LeBron James Must Take Control of the Game in Fourth Quarter for Miami Heat

Peter Owen@@Peter_Owen1Correspondent IIFebruary 5, 2012

MIAMI, FL - JANUARY 29:  LeBron James #6 of the Miami Heat looks on during a game against the Chicago Bulls at American Airlines Arena on January 29, 2012 in Miami, Florida. NOTE TO USER: User expressly acknowledges and agrees that, by downloading and/or using this Photograph, User is consenting to the terms and conditions of the Getty Images License Agreement.  (Photo by Mike Ehrmann/Getty Images)
Mike Ehrmann/Getty Images

LeBron James is the best player in the NBA today, and we can see so in his stats: he tallies 29.2 points, 8.5 rebounds, and 7.0 assists per game. What makes this more surprising is that he's making these improvements in fewer minutes than last season and is shooting 55 percent from the floor (including 42 percent from three-point territory).

Best player in the NBA? Absolutely. For three quarters, at least.

LeBron's fourth-quarter performances were rightly vilified after the NBA Finals last season as he scored a grand total 18 fourth-quarter points across the six Finals games.

The jokes came thick and fast and all of a sudden LeBron James found himself labelled a "choker."

Need I, a Chicago Bulls fan, remind you of the Eastern Conference Finals last season? LeBron took over the later part of that series on both ends of the floor and closed out the crucial games that sent Miami to the Finals.

The thing with LeBron isn't the fact that he can't take over in the fourth quarter, because he clearly can. It seems to be a mental issue with LeBron.

Take last week's game against the Milwaukee Bucks in which James scored 40 points. He dominated the first quarter with 24 points, which was more than the entire Bucks team. This is the type of domination that usually leads the player's team to win the game.

Not with LeBron. After three, LeBron had scored 34 points. That's right—he finished the game with just six fourth-quarter points, including one free-throw (out of two), one three-pointer, and one layup. He also had a crucial turnover (travelling) late in the game and had zero assists.
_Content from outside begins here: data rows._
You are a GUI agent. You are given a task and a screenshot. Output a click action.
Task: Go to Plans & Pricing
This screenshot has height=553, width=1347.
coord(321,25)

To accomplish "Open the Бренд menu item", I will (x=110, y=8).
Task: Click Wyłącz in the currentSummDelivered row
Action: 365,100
A player like LeBron James has not been seen in the NBA before. At 6'8" and 250 lbs., he looks more like a wide receiver in the NFL than a small-forward in the NBA. He has the height to defend four, sometimes all five positions, the speed to outrun any player not named Derrick Rose and can shoot as well as any player in the league (55 percent from the floor).
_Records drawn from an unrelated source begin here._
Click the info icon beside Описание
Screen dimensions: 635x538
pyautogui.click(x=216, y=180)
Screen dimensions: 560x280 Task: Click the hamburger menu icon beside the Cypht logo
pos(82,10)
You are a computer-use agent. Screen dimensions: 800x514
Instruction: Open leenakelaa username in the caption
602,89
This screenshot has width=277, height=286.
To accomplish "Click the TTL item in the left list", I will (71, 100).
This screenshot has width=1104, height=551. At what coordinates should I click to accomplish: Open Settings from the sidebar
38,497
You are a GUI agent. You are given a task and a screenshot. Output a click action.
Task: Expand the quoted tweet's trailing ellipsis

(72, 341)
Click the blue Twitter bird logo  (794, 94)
I'm going to call James out here. He needs to take over the fourth quarter. Dwyane Wade is capable, but we have seen some pretty poor performances from him lately and he has been suffering from injury, which probably contributes some towards that poor play.

Chris Bosh is a great weapon for the Heat, but he lacks the attributes to truly take over a game the way that James does. LeBron held last season's Most Valuable Player to 10 percent shooting in the Eastern Finals last year, and is scoring at a rate that will see him capture a scoring title (and a near triple-double average for the year).

With James taking over, the Miami Heat become nigh-on unbeatable. There is no player in the league who can do a good enough job to stop a focused and determined LeBron, which makes it strange to think he doesn't take games over more regularly like Derrick Rose and Kobe Bryant do for their teams in late-game situations.

Don't believe those statistics that "x number of head coaches, fans, etc." would take player X over LeBron in the fourth quarter. Those are just headline grabbers. James is the ultimate closer; he just refuses to take on that role exclusively.

Perhaps there needs to be another Dwyane Wade injury in an early playoff series against a tough opponent to force James to become that closer and make him realize that he is the most capable, gifted athlete since Michael Jordan was still around.